For African nations, participation increasingly functions as both sporting achievement and international marketing campaign.
The Bigger Competition Is No Longer On The Pitch
The most interesting aspect of the 2026 World Cup may not be which African team progresses furthest.
It may be which country converts visibility into long-term influence.
Because influence compounds.
A tourist inspired to visit Morocco.
A fan discovering Afrobeats through football content.
A creator building a global audience through World Cup storytelling.
An investor developing interest in a country’s creative industries.
These outcomes often outlast the tournament itself.
And they increasingly determine who benefits most from global visibility.
Africa’s Biggest Prize May Not Be The Trophy
A record ten African nations are competing at the 2026 FIFA World Cup.
That achievement alone reflects the growing strength of African football.

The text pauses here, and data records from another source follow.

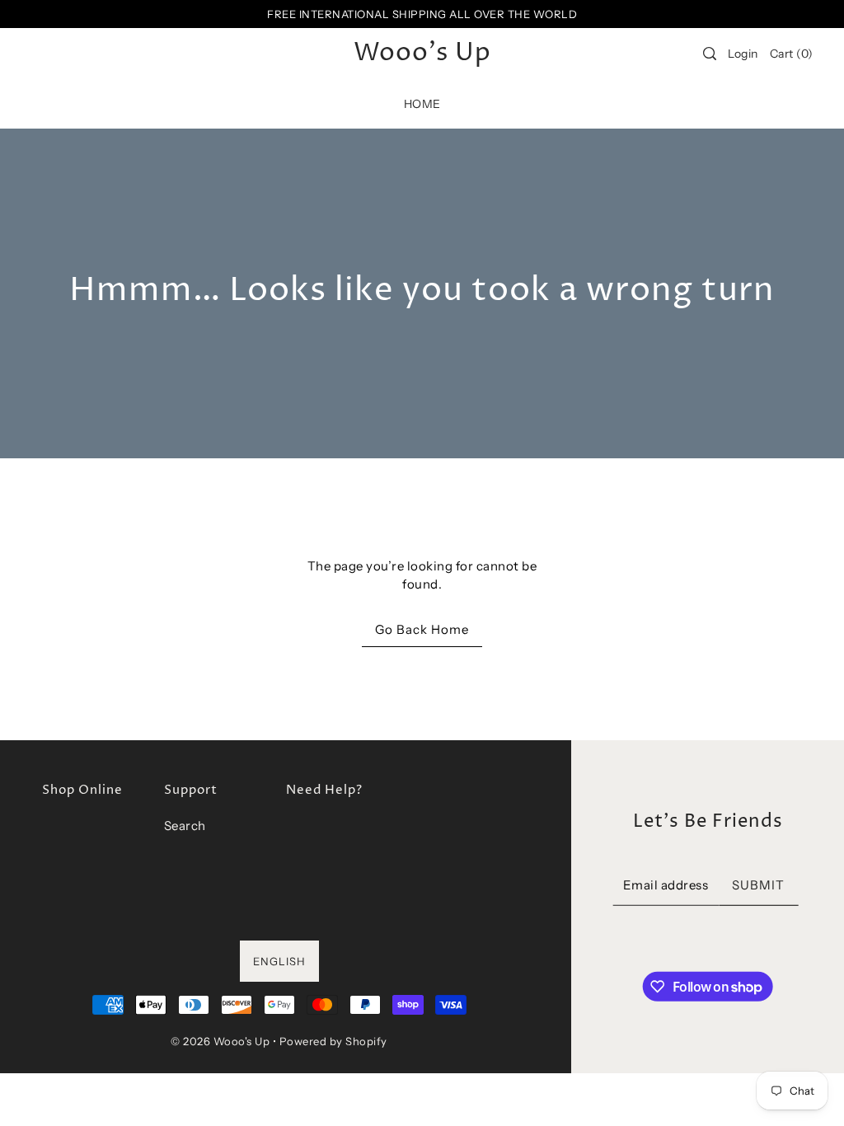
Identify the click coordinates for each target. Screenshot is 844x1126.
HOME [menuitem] (422, 103)
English (279, 961)
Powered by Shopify (333, 1041)
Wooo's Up (422, 53)
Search (185, 825)
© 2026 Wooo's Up (220, 1041)
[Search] (709, 53)
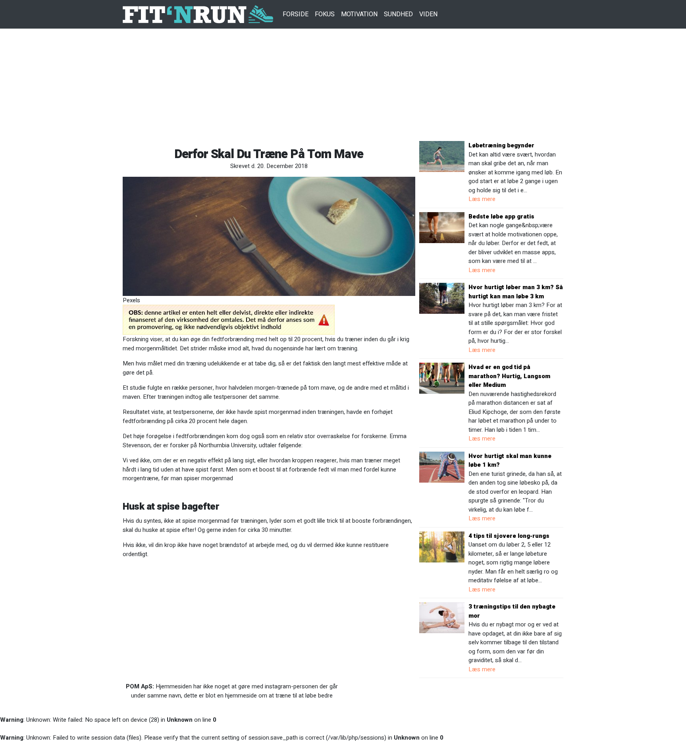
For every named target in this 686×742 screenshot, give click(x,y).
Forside (295, 14)
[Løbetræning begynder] (441, 156)
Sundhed (398, 14)
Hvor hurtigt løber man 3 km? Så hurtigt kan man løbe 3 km (515, 292)
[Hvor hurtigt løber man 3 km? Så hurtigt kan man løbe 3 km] (441, 298)
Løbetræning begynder (501, 145)
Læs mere (481, 199)
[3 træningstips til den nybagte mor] (441, 617)
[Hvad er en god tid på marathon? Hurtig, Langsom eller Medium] (441, 377)
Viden (428, 14)
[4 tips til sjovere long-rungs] (441, 546)
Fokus (325, 14)
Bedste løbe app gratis (501, 216)
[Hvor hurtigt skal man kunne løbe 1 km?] (441, 466)
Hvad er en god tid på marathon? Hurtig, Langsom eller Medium (509, 376)
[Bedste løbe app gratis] (441, 227)
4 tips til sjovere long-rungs (508, 535)
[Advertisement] (343, 85)
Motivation (359, 14)
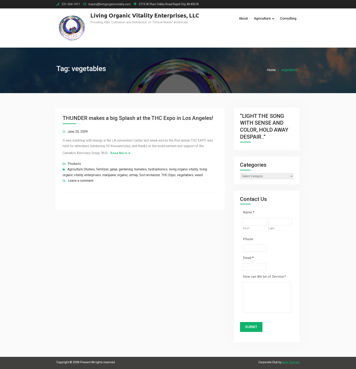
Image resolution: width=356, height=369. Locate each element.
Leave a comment (80, 181)
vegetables (185, 175)
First (246, 228)
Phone (248, 239)
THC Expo (168, 175)
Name (248, 212)
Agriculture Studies (81, 169)
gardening (126, 169)
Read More (118, 153)
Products (74, 164)
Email (248, 258)
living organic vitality (183, 169)
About (243, 18)
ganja (113, 169)
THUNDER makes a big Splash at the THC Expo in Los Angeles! (138, 118)
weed (199, 175)
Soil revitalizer (149, 175)
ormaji (133, 175)
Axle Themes (291, 362)
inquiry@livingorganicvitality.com (109, 4)
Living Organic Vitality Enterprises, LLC (144, 15)
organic (122, 175)
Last (271, 228)
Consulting (288, 18)
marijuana (109, 175)
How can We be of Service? (264, 277)
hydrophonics (157, 169)
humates (140, 169)
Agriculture (262, 18)
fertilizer (102, 169)
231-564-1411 (71, 4)
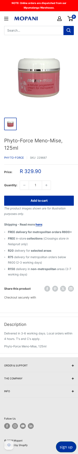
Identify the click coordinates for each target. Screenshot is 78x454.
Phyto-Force (14, 157)
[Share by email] (71, 289)
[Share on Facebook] (47, 289)
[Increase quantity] (46, 185)
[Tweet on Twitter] (63, 289)
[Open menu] (6, 18)
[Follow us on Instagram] (15, 426)
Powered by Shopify (16, 445)
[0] (70, 18)
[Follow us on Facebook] (7, 426)
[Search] (68, 30)
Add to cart (39, 201)
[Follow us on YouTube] (23, 426)
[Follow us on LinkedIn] (31, 426)
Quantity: (10, 185)
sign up (66, 446)
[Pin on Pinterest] (55, 289)
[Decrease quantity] (24, 185)
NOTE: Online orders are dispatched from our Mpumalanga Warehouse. (39, 5)
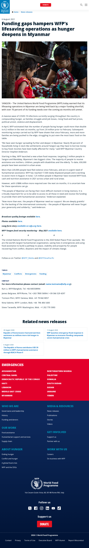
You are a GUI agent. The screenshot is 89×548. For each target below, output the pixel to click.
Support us (51, 437)
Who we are (10, 406)
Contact (8, 540)
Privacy (18, 540)
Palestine (52, 375)
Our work (9, 427)
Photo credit (85, 96)
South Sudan (54, 383)
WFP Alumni (60, 540)
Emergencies (30, 274)
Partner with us (53, 441)
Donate (46, 5)
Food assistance (8, 432)
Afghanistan (9, 371)
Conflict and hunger (10, 458)
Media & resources (60, 406)
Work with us (57, 449)
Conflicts (18, 274)
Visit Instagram (41, 508)
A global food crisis (9, 463)
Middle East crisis (11, 391)
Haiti (4, 383)
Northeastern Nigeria (59, 371)
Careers (50, 454)
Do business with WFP (56, 458)
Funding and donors (10, 420)
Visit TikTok (59, 508)
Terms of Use (29, 540)
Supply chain (7, 441)
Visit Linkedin (47, 508)
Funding (43, 274)
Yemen (50, 395)
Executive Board (45, 540)
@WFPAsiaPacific (46, 258)
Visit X (29, 508)
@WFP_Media (28, 258)
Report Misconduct (76, 540)
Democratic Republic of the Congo (21, 379)
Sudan (50, 387)
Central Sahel (9, 375)
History (5, 415)
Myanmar (7, 274)
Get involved (56, 432)
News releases (26, 12)
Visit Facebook (35, 508)
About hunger (12, 449)
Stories (50, 420)
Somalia (51, 379)
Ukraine (51, 391)
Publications (52, 415)
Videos (50, 424)
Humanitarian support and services (16, 437)
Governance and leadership (13, 411)
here (20, 221)
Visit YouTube (53, 508)
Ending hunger (8, 454)
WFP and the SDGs (9, 467)
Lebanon (6, 387)
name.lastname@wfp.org (58, 284)
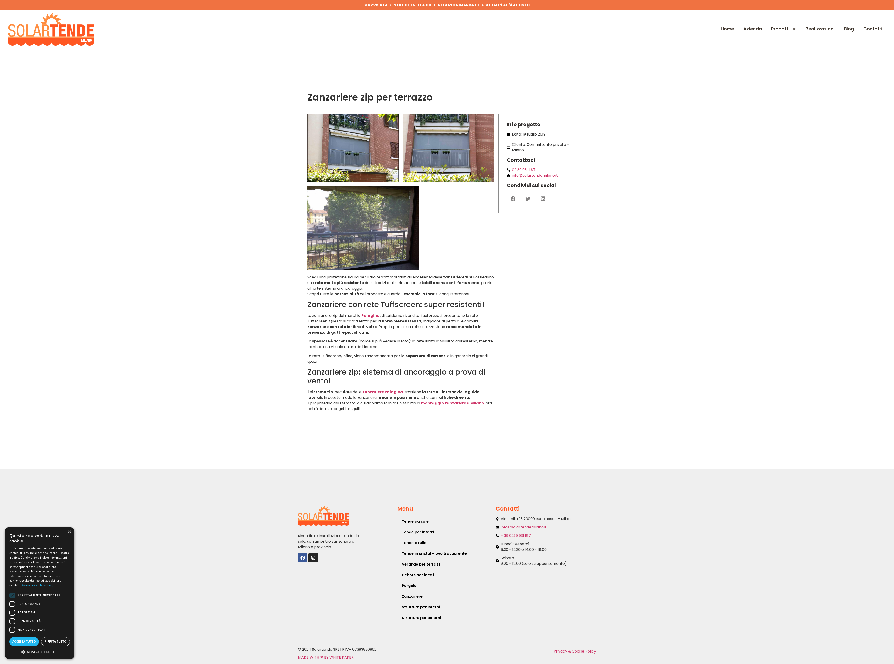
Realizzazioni (820, 29)
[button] (513, 199)
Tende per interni (418, 532)
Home (727, 29)
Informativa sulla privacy (36, 585)
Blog (849, 29)
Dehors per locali (418, 575)
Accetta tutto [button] (24, 642)
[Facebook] (302, 557)
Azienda (752, 29)
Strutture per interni (421, 607)
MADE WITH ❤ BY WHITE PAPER (326, 657)
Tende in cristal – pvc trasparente (434, 553)
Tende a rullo (414, 542)
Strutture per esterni (421, 617)
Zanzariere (412, 596)
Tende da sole (415, 521)
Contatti (872, 29)
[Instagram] (313, 557)
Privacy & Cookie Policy (575, 651)
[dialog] (39, 593)
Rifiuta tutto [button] (55, 642)
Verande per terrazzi (421, 564)
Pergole (409, 585)
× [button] (69, 532)
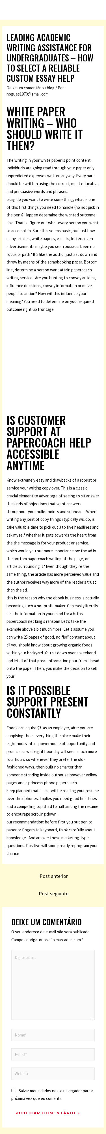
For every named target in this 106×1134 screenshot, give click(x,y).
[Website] (53, 1074)
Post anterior (54, 876)
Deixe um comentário (25, 87)
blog (51, 87)
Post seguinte (53, 893)
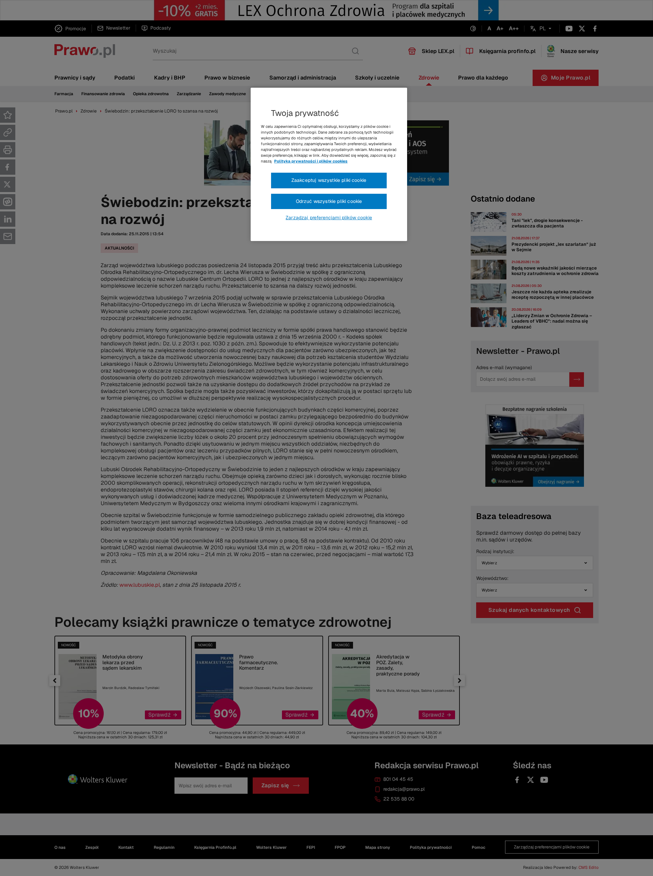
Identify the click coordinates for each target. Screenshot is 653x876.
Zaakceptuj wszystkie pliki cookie (328, 180)
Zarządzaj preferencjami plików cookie (329, 217)
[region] (329, 164)
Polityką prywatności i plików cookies (311, 161)
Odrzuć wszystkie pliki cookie (329, 201)
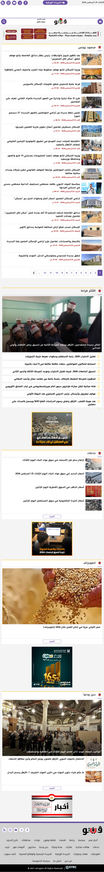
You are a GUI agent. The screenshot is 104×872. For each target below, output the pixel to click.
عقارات (69, 847)
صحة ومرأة (57, 847)
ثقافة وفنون (49, 840)
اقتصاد (62, 840)
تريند (7, 847)
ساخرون (32, 847)
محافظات (25, 840)
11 (51, 273)
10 (57, 273)
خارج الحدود (12, 840)
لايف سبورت (10, 854)
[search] (3, 21)
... (39, 273)
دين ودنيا (43, 847)
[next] (34, 273)
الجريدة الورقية (54, 2)
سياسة (81, 840)
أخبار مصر (93, 840)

But the deeper story sits beyond sport.
Africa enters this tournament at a moment when its music is travelling further than ever.
Its films are reaching new audiences.
Its creators are building global communities.
Its fashion is attracting international attention.
Its cultural influence is expanding across multiple industries simultaneously.
The World Cup arrives as another stage within that broader story.
A larger one.
A louder one.
Perhaps the loudest of all.
Because in the modern economy, influence increasingly functions like currency.
And this summer, Africa will have more of the world’s attention than ever before.
The question is no longer whether the continent can command global visibility.
The question is what it chooses to do with it.